If economist Yasheng Huang is right, the West shouldn’t be too worried about China winning the battle for technology leadership. It’s not that China can’t innovate; it produced the “four great inventions” — gunpowder, paper, printing and the compass — hundreds of years before the West. Rather, as Huang convincingly argues in his new book, “The Rise and Fall of the EAST,” the social and political construct imposed on China since the Sui Dynasty (581-618) has throttled the creativity that is essential to innovation.
The Rise and Fall of the EAST, by Yasheng Huang. 411 pages, YALE UNIVERSITY PRESS, Nonfiction.
A professor of global economics and management at the MIT Sloan School of Management and author of magisterial assessments of the Chinese economy, Huang blames the “keju,” the imperial national civil service exam, for this decline. In their effort to govern a large and unruly state, successive Chinese leaders used the exam (E) to promote ideological conformity and obedience to the emperor (an autocrat, A), which promoted stability (S) and inhibited technological innovation (T).
His book makes this case by taking each “letter” (which creates the acronym “EAST”) and first exploring its historical roots in Chinese politics in one chapter and then applying that analysis to contemporary China in the next. The result is a compelling and easily digestible argument. He also draws on extensive databases that he and his colleagues created, mining historical texts as far back as China’s Warring States Period (475-221 B.C.) for lists of inventions — over 10,000 in total.
In Huang’s telling, Chinese innovation flowered in periods of political competition, when political units were small and there was a marketplace of ideas. The project to grow, unify and impose order on China, to promote ideological conformity through a highly competitive exam that bestowed considerable rewards on those who passed, stifled the country’s creativity.
The keju demanded intense memorization and thus laid “claims to the time, effort and cognitive investment of a significant swathe of the male Chinese population,” Huang writes. It allowed the state to monopolize the best human capital and deprived other sectors of access to talent. According to Huang, “(the) keju anchored Chinese autocracy.” Formally abolished at the beginning of the 20th century, its influence continues, not just in its successors — the “gaokao” university entrance exam and the civil service exam — but in the values and work ethic it inculcated.
Huang’s interpretation bodes ill for China’s prospects in the Xi Jinping era.
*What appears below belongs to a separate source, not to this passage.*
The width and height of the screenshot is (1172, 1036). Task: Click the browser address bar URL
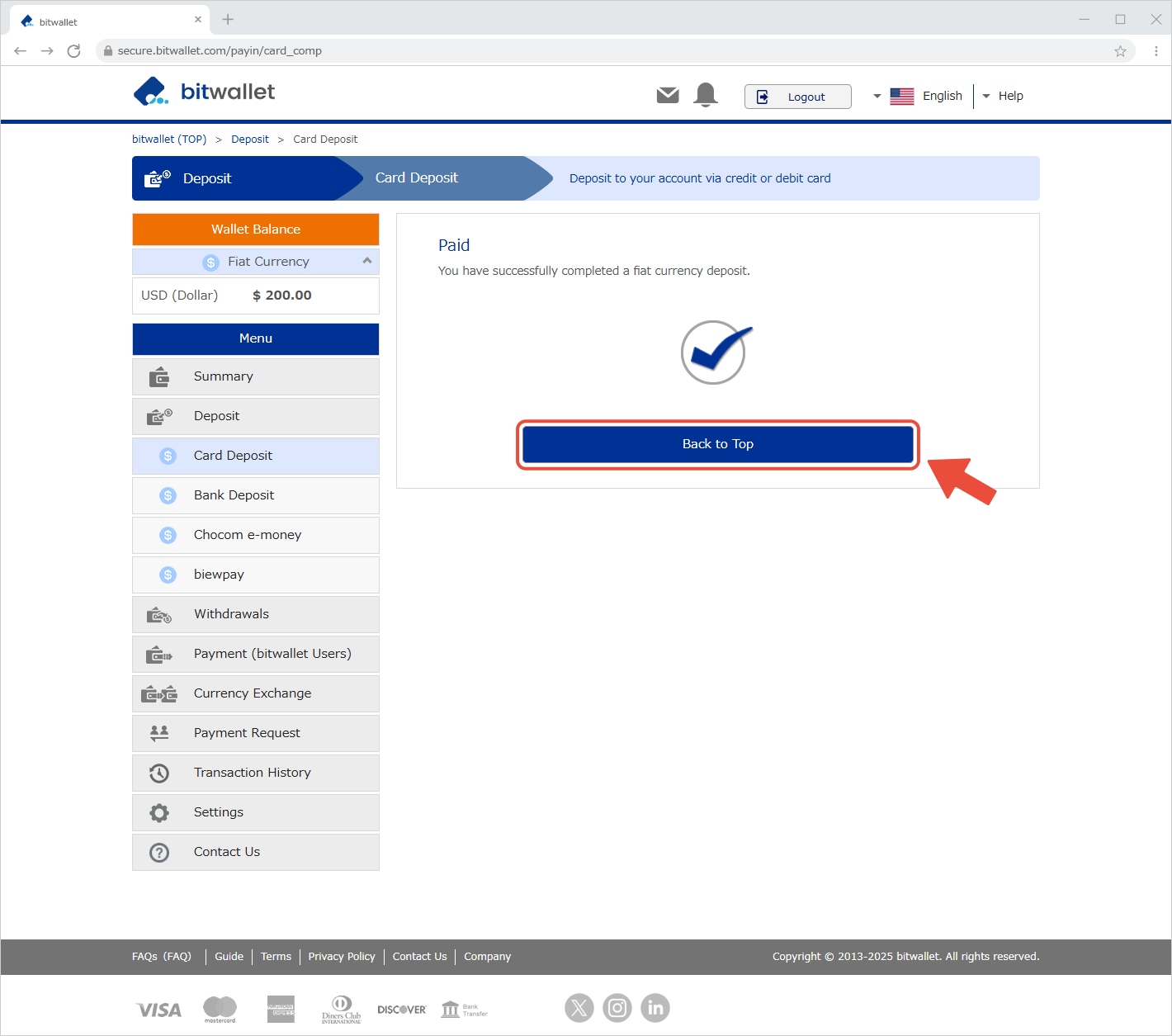coord(220,51)
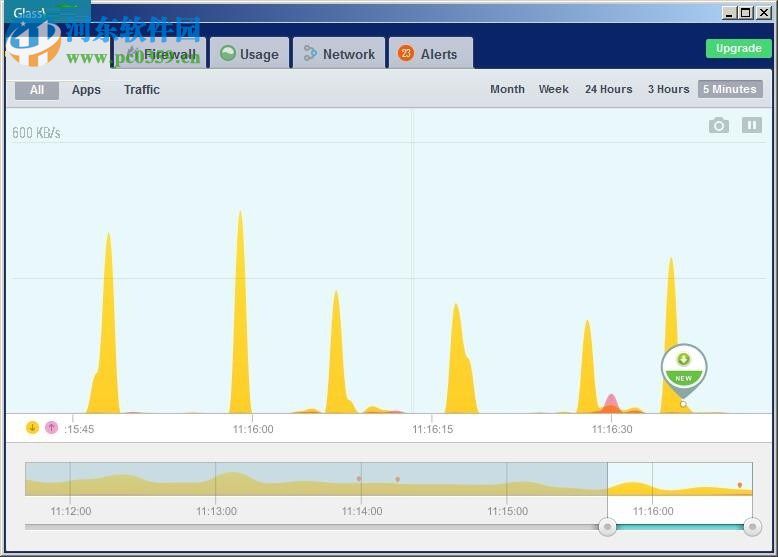Click the green NEW download marker
Viewport: 778px width, 557px height.
[x=683, y=366]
While every member of the Chinese Communist Party’s (CCP) leadership has been committed to retaining the party’s role at the apex of power within the country, there have been differences among individual figures regarding the space for innovation on some matters. Deng Xiaoping promoted openness in the economy and society even as he insisted on maintaining the CCP’s iron grip on politics; his followers adopted that approach as well.
Xi has diverged from that path, pushing for the consolidation of power and uniformity of thought and practice to ensure that his supremacy is unchallenged. Even though there can be — and often is — bloodthirsty competition at the firm level in China, the ceiling for independent thought and action has been lowered, imposing a stultifying uniformity and crushing the country’s innovative potential. As Huang explained last month in a seminar at The University of Tokyo’s Komaba campus, “scientific development and humanistic development go hand in hand.”
If he’s right — and the evidence is compelling — then China will face sustained and perhaps insurmountable headwinds as it struggles to emerge from the COVID lockdown and intensified competition with the West.